#### PROVIDED ENTRIES

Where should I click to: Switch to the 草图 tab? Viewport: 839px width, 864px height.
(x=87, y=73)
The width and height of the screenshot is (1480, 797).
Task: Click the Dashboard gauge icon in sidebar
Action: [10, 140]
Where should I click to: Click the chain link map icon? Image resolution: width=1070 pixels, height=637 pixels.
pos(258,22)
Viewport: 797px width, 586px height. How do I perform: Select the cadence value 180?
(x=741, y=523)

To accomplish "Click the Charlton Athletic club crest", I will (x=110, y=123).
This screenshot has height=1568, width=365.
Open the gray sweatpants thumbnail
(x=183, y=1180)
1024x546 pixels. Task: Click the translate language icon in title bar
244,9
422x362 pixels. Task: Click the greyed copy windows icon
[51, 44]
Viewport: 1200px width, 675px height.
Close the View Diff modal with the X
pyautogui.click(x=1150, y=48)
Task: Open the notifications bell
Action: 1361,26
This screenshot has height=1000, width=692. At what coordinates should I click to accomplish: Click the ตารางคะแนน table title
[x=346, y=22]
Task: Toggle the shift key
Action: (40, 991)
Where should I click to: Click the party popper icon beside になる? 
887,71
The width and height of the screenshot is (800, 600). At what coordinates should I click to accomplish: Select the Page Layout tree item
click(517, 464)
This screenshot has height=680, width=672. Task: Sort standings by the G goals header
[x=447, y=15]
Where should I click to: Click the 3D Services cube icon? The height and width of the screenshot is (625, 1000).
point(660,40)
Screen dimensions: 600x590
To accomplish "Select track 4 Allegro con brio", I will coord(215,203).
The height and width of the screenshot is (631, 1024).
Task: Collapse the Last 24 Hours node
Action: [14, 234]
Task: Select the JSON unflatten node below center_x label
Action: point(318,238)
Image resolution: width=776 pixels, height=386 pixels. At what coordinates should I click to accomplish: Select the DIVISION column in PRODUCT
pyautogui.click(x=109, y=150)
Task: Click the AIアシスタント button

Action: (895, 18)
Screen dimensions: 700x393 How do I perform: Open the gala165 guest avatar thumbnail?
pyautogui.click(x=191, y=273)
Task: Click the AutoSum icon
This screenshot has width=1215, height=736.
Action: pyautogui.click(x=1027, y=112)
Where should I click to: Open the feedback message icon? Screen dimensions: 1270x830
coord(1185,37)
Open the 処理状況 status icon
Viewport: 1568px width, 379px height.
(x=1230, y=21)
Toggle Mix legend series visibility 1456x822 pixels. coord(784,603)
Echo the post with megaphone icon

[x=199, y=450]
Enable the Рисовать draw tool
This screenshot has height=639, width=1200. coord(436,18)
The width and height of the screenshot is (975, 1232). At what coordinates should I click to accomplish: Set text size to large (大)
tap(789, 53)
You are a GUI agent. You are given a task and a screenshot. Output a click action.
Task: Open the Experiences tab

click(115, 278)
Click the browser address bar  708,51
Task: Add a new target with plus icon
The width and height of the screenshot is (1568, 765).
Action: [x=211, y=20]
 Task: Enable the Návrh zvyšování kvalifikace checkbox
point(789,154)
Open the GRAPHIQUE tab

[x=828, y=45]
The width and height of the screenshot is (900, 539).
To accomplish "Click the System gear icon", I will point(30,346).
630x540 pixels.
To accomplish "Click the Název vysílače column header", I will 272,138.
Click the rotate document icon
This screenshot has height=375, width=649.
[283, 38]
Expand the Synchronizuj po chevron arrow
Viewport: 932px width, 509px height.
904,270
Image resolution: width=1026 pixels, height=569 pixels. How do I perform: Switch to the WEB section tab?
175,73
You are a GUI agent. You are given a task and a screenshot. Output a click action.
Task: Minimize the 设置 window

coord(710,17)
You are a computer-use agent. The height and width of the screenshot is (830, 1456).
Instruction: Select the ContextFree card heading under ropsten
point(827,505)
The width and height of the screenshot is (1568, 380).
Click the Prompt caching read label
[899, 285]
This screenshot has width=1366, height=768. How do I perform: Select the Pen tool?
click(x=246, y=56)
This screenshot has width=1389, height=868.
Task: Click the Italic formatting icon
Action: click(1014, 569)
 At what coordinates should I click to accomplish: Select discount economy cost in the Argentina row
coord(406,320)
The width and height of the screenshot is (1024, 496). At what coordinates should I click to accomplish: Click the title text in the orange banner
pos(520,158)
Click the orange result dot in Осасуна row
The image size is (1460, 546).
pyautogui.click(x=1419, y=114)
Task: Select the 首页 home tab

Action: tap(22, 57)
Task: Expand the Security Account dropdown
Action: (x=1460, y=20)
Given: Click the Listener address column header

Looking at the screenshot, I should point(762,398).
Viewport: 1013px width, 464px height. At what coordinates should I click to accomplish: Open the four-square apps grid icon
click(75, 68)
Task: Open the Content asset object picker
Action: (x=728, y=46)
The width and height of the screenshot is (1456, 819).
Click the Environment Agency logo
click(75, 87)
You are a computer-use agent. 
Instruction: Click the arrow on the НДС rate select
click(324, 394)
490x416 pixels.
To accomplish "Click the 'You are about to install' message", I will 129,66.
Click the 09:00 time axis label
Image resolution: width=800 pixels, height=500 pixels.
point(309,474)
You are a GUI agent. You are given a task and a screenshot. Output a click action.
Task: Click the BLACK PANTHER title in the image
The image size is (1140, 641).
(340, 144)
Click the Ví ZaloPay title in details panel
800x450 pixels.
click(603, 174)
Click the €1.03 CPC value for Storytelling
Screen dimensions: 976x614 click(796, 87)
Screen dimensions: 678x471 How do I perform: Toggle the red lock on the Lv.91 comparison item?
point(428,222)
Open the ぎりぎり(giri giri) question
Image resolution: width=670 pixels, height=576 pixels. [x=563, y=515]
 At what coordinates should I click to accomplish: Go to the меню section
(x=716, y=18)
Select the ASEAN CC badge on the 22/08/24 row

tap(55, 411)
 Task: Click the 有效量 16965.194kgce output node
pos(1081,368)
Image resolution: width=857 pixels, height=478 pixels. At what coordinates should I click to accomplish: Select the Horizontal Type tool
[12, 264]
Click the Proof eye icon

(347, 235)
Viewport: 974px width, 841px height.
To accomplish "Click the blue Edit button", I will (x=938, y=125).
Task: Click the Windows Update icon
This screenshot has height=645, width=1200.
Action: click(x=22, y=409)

########

## ASSIGNMENT
Only an exact copy of the entries above will do.

## FINAL ANSWER
Where should I click to: Switch to the 草图 tab? Viewport: 839px width, 864px height.
(x=87, y=73)
The width and height of the screenshot is (1480, 797).
Task: Click the Dashboard gauge icon in sidebar
Action: [10, 140]
Where should I click to: Click the chain link map icon? Image resolution: width=1070 pixels, height=637 pixels.
pos(258,22)
Viewport: 797px width, 586px height. How do I perform: Select the cadence value 180?
(x=741, y=523)

To accomplish "Click the Charlton Athletic club crest", I will (x=110, y=123).
This screenshot has height=1568, width=365.
Open the gray sweatpants thumbnail
(x=183, y=1180)
1024x546 pixels. Task: Click the translate language icon in title bar
244,9
422x362 pixels. Task: Click the greyed copy windows icon
[51, 44]
Viewport: 1200px width, 675px height.
Close the View Diff modal with the X
pyautogui.click(x=1150, y=48)
Task: Open the notifications bell
Action: 1361,26
This screenshot has height=1000, width=692. At what coordinates should I click to accomplish: Click the ตารางคะแนน table title
[x=346, y=22]
Task: Toggle the shift key
Action: (40, 991)
Where should I click to: Click the party popper icon beside になる? 
887,71
The width and height of the screenshot is (800, 600). At what coordinates should I click to accomplish: Select the Page Layout tree item
click(517, 464)
This screenshot has height=680, width=672. Task: Sort standings by the G goals header
[x=447, y=15]
Where should I click to: Click the 3D Services cube icon? The height and width of the screenshot is (625, 1000).
point(660,40)
Screen dimensions: 600x590
To accomplish "Select track 4 Allegro con brio", I will coord(215,203).
The height and width of the screenshot is (631, 1024).
Task: Collapse the Last 24 Hours node
Action: [14, 234]
Task: Select the JSON unflatten node below center_x label
Action: point(318,238)
Image resolution: width=776 pixels, height=386 pixels. At what coordinates should I click to accomplish: Select the DIVISION column in PRODUCT
pyautogui.click(x=109, y=150)
Task: Click the AIアシスタント button

Action: (895, 18)
Screen dimensions: 700x393 How do I perform: Open the gala165 guest avatar thumbnail?
pyautogui.click(x=191, y=273)
Task: Click the AutoSum icon
This screenshot has width=1215, height=736.
Action: pyautogui.click(x=1027, y=112)
Where should I click to: Open the feedback message icon? Screen dimensions: 1270x830
coord(1185,37)
Open the 処理状況 status icon
Viewport: 1568px width, 379px height.
(x=1230, y=21)
Toggle Mix legend series visibility 1456x822 pixels. coord(784,603)
Echo the post with megaphone icon

[x=199, y=450]
Enable the Рисовать draw tool
This screenshot has height=639, width=1200. coord(436,18)
The width and height of the screenshot is (975, 1232). At what coordinates should I click to accomplish: Set text size to large (大)
tap(789, 53)
You are a GUI agent. You are given a task and a screenshot. Output a click action.
Task: Open the Experiences tab

click(115, 278)
Click the browser address bar  708,51
Task: Add a new target with plus icon
The width and height of the screenshot is (1568, 765).
Action: [x=211, y=20]
 Task: Enable the Návrh zvyšování kvalifikace checkbox
point(789,154)
Open the GRAPHIQUE tab

[x=828, y=45]
The width and height of the screenshot is (900, 539).
To accomplish "Click the System gear icon", I will point(30,346).
630x540 pixels.
To accomplish "Click the Název vysílače column header", I will 272,138.
Click the rotate document icon
This screenshot has height=375, width=649.
[283, 38]
Expand the Synchronizuj po chevron arrow
Viewport: 932px width, 509px height.
904,270
Image resolution: width=1026 pixels, height=569 pixels. How do I perform: Switch to the WEB section tab?
175,73
You are a GUI agent. You are given a task and a screenshot. Output a click action.
Task: Minimize the 设置 window

coord(710,17)
You are a computer-use agent. The height and width of the screenshot is (830, 1456).
Instruction: Select the ContextFree card heading under ropsten
point(827,505)
The width and height of the screenshot is (1568, 380).
Click the Prompt caching read label
[899, 285]
This screenshot has width=1366, height=768. How do I perform: Select the Pen tool?
click(x=246, y=56)
This screenshot has width=1389, height=868.
Task: Click the Italic formatting icon
Action: click(1014, 569)
 At what coordinates should I click to accomplish: Select discount economy cost in the Argentina row
coord(406,320)
The width and height of the screenshot is (1024, 496). At what coordinates should I click to accomplish: Click the title text in the orange banner
pos(520,158)
Click the orange result dot in Осасуна row
The image size is (1460, 546).
pyautogui.click(x=1419, y=114)
Task: Select the 首页 home tab

Action: tap(22, 57)
Task: Expand the Security Account dropdown
Action: (x=1460, y=20)
Given: Click the Listener address column header

Looking at the screenshot, I should point(762,398).
Viewport: 1013px width, 464px height. At what coordinates should I click to accomplish: Open the four-square apps grid icon
click(75, 68)
Task: Open the Content asset object picker
Action: (x=728, y=46)
The width and height of the screenshot is (1456, 819).
Click the Environment Agency logo
click(75, 87)
You are a computer-use agent. 
Instruction: Click the arrow on the НДС rate select
click(324, 394)
490x416 pixels.
To accomplish "Click the 'You are about to install' message", I will 129,66.
Click the 09:00 time axis label
Image resolution: width=800 pixels, height=500 pixels.
point(309,474)
You are a GUI agent. You are given a task and a screenshot. Output a click action.
Task: Click the BLACK PANTHER title in the image
The image size is (1140, 641).
(340, 144)
Click the Ví ZaloPay title in details panel
800x450 pixels.
click(603, 174)
Click the €1.03 CPC value for Storytelling
Screen dimensions: 976x614 click(796, 87)
Screen dimensions: 678x471 How do I perform: Toggle the red lock on the Lv.91 comparison item?
point(428,222)
Open the ぎりぎり(giri giri) question
Image resolution: width=670 pixels, height=576 pixels. [x=563, y=515]
 At what coordinates should I click to accomplish: Go to the меню section
(x=716, y=18)
Select the ASEAN CC badge on the 22/08/24 row

tap(55, 411)
 Task: Click the 有效量 16965.194kgce output node
pos(1081,368)
Image resolution: width=857 pixels, height=478 pixels. At what coordinates should I click to accomplish: Select the Horizontal Type tool
[12, 264]
Click the Proof eye icon

(347, 235)
Viewport: 974px width, 841px height.
To accomplish "Click the blue Edit button", I will (x=938, y=125).
Task: Click the Windows Update icon
This screenshot has height=645, width=1200.
Action: click(x=22, y=409)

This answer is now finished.